Speech-to-Speech (Amazon Nova 2 Sonic) - Amazon Nova

Speech-to-Speech (Amazon Nova 2 Sonic)

Amazon Nova models provide powerful speech capabilities including speech understanding with real-time speech-to-speech conversations with Amazon Nova 2 Sonic.

Amazon Nova 2 Sonic enables real-time conversational AI with speech input and output. This section covers advanced capabilities for building interactive voice assistants, customer service automation and conversational applications.

Key features

Amazon Nova 2 Sonic provides the following capabilities:

  • State-of-the-art streaming speech understanding with bidirectional streaming API that enables real-time, low-latency multi-turn conversations.

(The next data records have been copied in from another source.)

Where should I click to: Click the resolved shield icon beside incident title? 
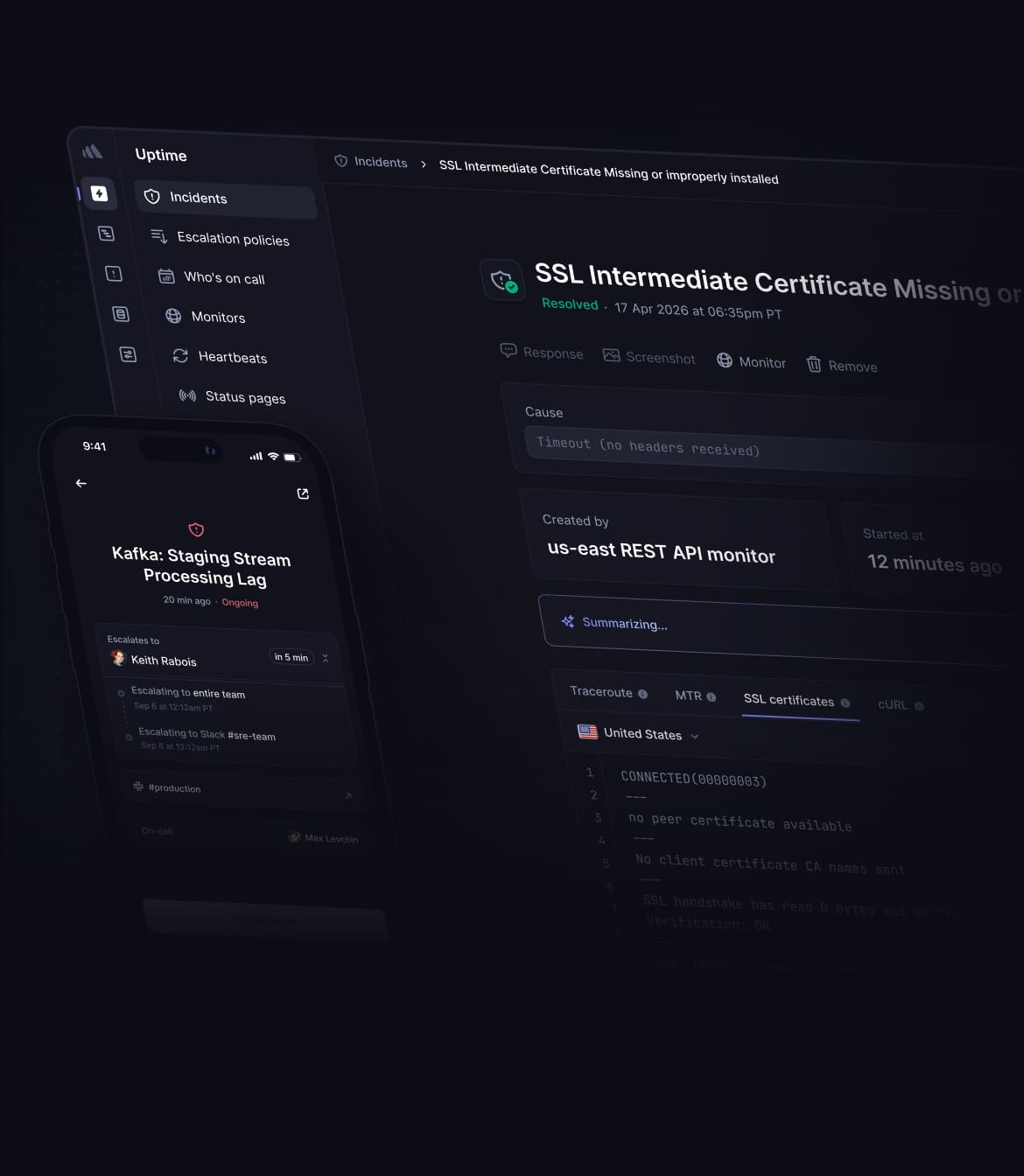[x=503, y=280]
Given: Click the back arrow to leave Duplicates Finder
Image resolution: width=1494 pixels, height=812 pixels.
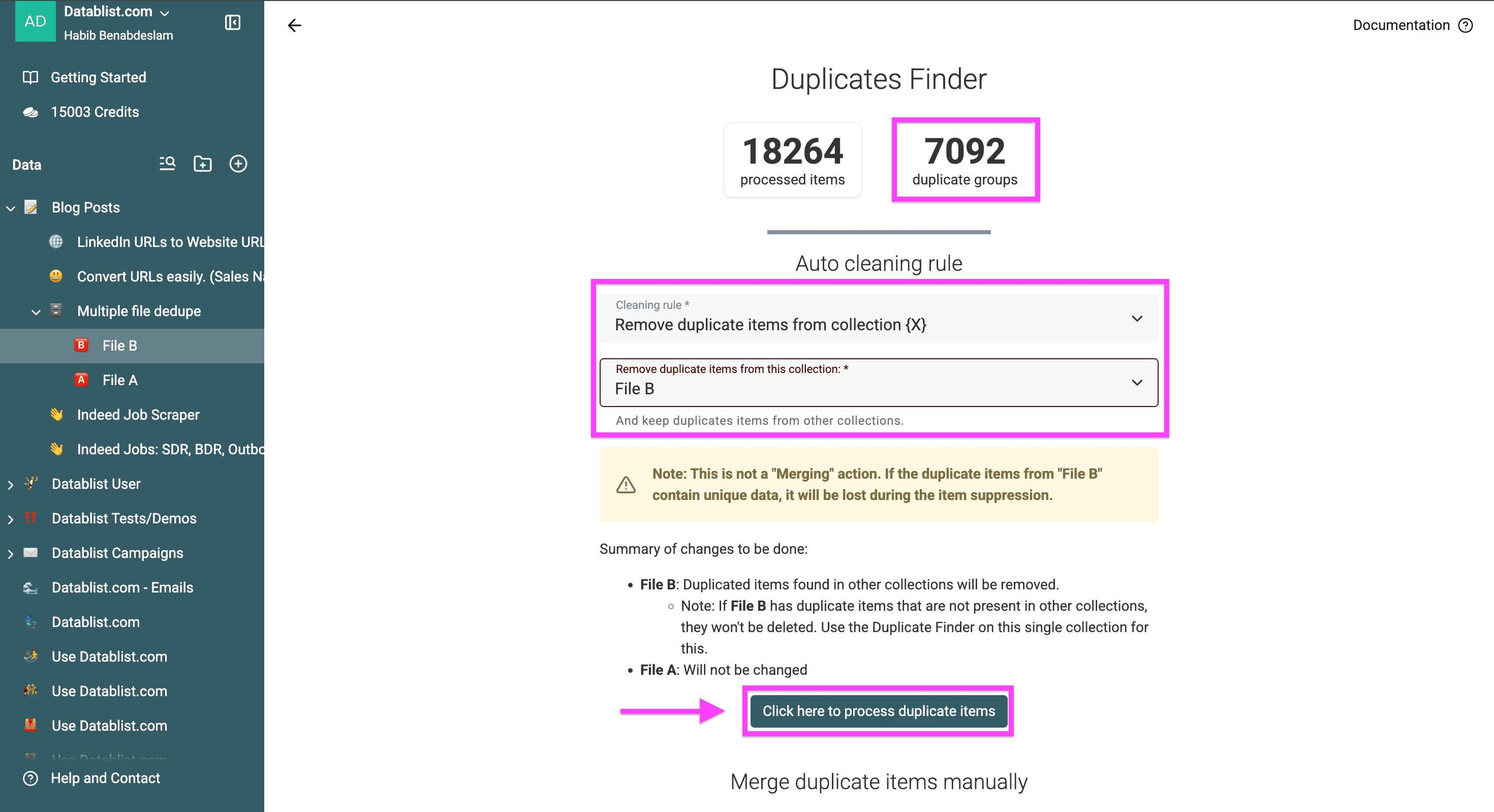Looking at the screenshot, I should 295,25.
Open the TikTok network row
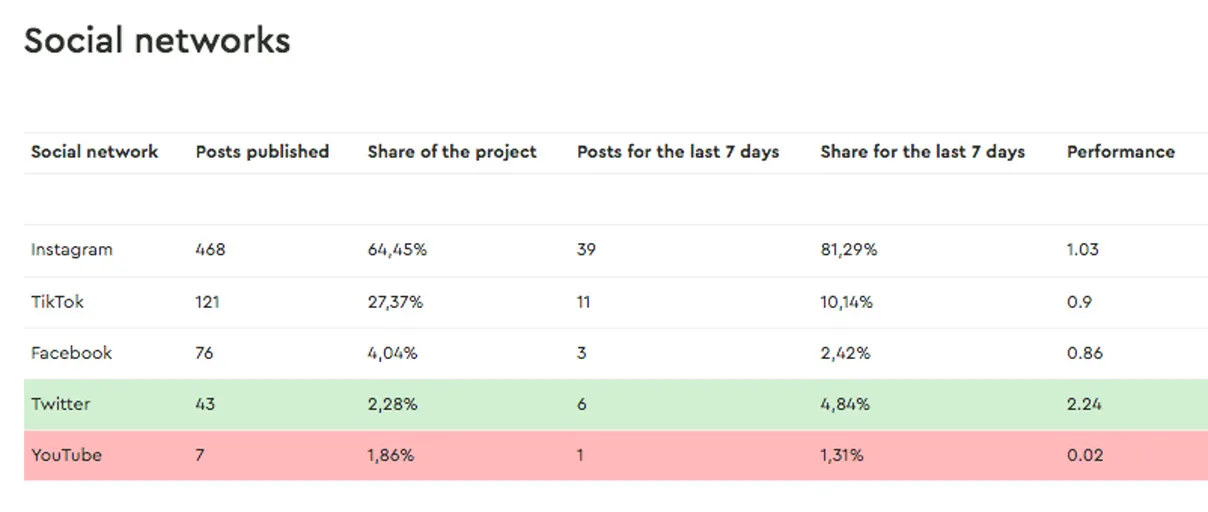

  • Multilingual support with automatic language detection and switching. Expressive voices are offered, including both masculine-sounding and feminine-sounding voices, in the following languages:

    • English (US, UK, India, Australia)

    • French

    • Italian

    • German

    • Spanish

    • Portuguese

    • Hindi

  • Polyglot voices that can speak any of the supported languages to enable a consistent user experience even when the user switches languages within the same session.

  • Robustness to background noise for real world deployment scenarios.

  • Robustness to different accents for supported languages.

  • Natural, human-like conversational AI experiences with contextual richness across all supported languages.

  • Adaptive speech response that dynamically adjusts delivery based on the prosody of the input speech.

  • Intelligent turn-taking that detects when users finish speaking and when the assistant should respond, creating natural dialogue rhythm.

  • Graceful handling of user interruptions without dropping conversational context.

  • Knowledge grounding with enterprise data using Retrieval Augmented Generation (RAG).

  • Function calling and agentic workflow support for building complex AI applications.

  • Asynchronous tool handling that executes tool calls while maintaining conversation flow, allowing the assistant to continue speaking while tools process in the background.

  • Cross-modal input support for both audio and text inputs within the same conversation, enabling flexible interaction patterns.